[Collected data entries]

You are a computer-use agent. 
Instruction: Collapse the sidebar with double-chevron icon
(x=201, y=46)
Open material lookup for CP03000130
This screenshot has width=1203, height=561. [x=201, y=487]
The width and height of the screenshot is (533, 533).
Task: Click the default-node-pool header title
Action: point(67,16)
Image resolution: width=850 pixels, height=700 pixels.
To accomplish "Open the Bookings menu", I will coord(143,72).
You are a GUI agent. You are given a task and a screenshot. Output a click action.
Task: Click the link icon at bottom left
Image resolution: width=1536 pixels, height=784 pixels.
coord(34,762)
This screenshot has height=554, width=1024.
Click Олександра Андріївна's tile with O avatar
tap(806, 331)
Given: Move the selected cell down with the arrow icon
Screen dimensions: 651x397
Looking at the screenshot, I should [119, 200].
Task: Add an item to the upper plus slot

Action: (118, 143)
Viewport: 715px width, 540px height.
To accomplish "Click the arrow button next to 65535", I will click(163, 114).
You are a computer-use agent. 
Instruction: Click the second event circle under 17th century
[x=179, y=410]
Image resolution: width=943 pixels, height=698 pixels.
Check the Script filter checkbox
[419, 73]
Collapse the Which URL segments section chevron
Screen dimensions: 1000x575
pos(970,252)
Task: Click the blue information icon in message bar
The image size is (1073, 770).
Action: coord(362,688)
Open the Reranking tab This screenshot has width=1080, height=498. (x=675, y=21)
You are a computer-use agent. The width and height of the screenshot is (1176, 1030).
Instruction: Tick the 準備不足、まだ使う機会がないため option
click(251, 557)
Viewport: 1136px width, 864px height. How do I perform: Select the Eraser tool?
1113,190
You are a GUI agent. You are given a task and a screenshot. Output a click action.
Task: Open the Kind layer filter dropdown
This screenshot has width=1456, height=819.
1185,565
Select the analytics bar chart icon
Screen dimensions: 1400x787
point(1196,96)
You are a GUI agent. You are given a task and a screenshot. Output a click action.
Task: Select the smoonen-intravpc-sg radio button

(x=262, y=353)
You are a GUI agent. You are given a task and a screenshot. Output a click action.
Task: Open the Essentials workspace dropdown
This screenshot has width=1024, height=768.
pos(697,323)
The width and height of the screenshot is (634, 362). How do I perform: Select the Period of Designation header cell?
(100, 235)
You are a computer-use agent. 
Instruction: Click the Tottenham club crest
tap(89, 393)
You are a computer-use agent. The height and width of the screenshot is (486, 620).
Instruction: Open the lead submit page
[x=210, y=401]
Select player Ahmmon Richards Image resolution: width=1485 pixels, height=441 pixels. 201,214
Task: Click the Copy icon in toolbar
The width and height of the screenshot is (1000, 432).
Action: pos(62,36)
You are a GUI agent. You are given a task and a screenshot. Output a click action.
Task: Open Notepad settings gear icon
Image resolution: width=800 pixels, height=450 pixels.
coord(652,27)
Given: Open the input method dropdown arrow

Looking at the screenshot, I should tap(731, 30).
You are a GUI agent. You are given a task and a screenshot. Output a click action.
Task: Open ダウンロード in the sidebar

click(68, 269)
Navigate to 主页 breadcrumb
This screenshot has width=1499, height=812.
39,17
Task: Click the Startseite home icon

## WORK REQUEST
Transcribe the entries above so that nothing in them differs from the original.

## WRITTEN SOLUTION
You are a computer-use agent. 
Instruction: Collapse the sidebar with double-chevron icon
(x=201, y=46)
Open material lookup for CP03000130
This screenshot has width=1203, height=561. [x=201, y=487]
The width and height of the screenshot is (533, 533).
Task: Click the default-node-pool header title
Action: point(67,16)
Image resolution: width=850 pixels, height=700 pixels.
To accomplish "Open the Bookings menu", I will coord(143,72).
You are a GUI agent. You are given a task and a screenshot. Output a click action.
Task: Click the link icon at bottom left
Image resolution: width=1536 pixels, height=784 pixels.
coord(34,762)
This screenshot has height=554, width=1024.
Click Олександра Андріївна's tile with O avatar
tap(806, 331)
Given: Move the selected cell down with the arrow icon
Screen dimensions: 651x397
Looking at the screenshot, I should [119, 200].
Task: Add an item to the upper plus slot

Action: (118, 143)
Viewport: 715px width, 540px height.
To accomplish "Click the arrow button next to 65535", I will click(163, 114).
You are a computer-use agent. 
Instruction: Click the second event circle under 17th century
[x=179, y=410]
Image resolution: width=943 pixels, height=698 pixels.
Check the Script filter checkbox
[419, 73]
Collapse the Which URL segments section chevron
Screen dimensions: 1000x575
pos(970,252)
Task: Click the blue information icon in message bar
The image size is (1073, 770).
Action: coord(362,688)
Open the Reranking tab This screenshot has width=1080, height=498. (x=675, y=21)
You are a computer-use agent. The width and height of the screenshot is (1176, 1030).
Instruction: Tick the 準備不足、まだ使う機会がないため option
click(251, 557)
Viewport: 1136px width, 864px height. How do I perform: Select the Eraser tool?
1113,190
You are a GUI agent. You are given a task and a screenshot. Output a click action.
Task: Open the Kind layer filter dropdown
This screenshot has width=1456, height=819.
1185,565
Select the analytics bar chart icon
Screen dimensions: 1400x787
point(1196,96)
You are a GUI agent. You are given a task and a screenshot. Output a click action.
Task: Select the smoonen-intravpc-sg radio button

(x=262, y=353)
You are a GUI agent. You are given a task and a screenshot. Output a click action.
Task: Open the Essentials workspace dropdown
This screenshot has width=1024, height=768.
pos(697,323)
The width and height of the screenshot is (634, 362). How do I perform: Select the Period of Designation header cell?
(100, 235)
You are a computer-use agent. 
Instruction: Click the Tottenham club crest
tap(89, 393)
You are a computer-use agent. The height and width of the screenshot is (486, 620).
Instruction: Open the lead submit page
[x=210, y=401]
Select player Ahmmon Richards Image resolution: width=1485 pixels, height=441 pixels. 201,214
Task: Click the Copy icon in toolbar
The width and height of the screenshot is (1000, 432).
Action: pos(62,36)
You are a GUI agent. You are given a task and a screenshot. Output a click action.
Task: Open Notepad settings gear icon
Image resolution: width=800 pixels, height=450 pixels.
coord(652,27)
Given: Open the input method dropdown arrow

Looking at the screenshot, I should tap(731, 30).
You are a GUI agent. You are given a task and a screenshot. Output a click action.
Task: Open ダウンロード in the sidebar

click(68, 269)
Navigate to 主页 breadcrumb
This screenshot has width=1499, height=812.
39,17
Task: Click the Startseite home icon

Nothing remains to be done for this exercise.